Hey guys, new to this site and first post. I am obviously posting in the wrong spot but for some reason it will not let me post on other threads/forums. Please place this in appropriate area. I am new ICU nursing 1 3/4 yrs. and hopefully sending apps in this fall. I love this site and find it refreshing to have so many well exp. CRNAs willing to enlighten me on this topic (and all other topics), it my be simple but bear with me
Background: I work in 24 bed MICU/SICU level 1 trauma center.
59 y/o pt. ant wall MI, unknown downtime, lifeflight to us
Used artic sun (protective hypothermia), started CVVHD p 3 days as he was apparently going into mulitsystem organ failure.

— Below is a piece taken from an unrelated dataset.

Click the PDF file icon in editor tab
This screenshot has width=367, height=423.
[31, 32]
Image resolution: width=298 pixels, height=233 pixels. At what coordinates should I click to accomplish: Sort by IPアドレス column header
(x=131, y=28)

What appeared to me as ARDS was progressing fast. AC 15 100FiO2, peep 10. Gas looked something like 7.11/60/42/28. Its july so we have all new residents and they asked what I thought I should do? ME!? So i asked if they were thinking ards, they aggreed. I suggested uping his rate and increasing PEEP to 15-20. They concurred. Meanwhile pt. on levo 30 mcgs. After about 10 min. his resp status improved, but after about 15 min. his pressure was in the toilet. We ended up coding him at shift change, gave three amps of bicarb, levo wide open, fluids wide open. No epi or atropine needed. converted to ST with pulses
My questions is was he really this sick or did we just clamp down on his hemo dynamics because of the aggressive peep?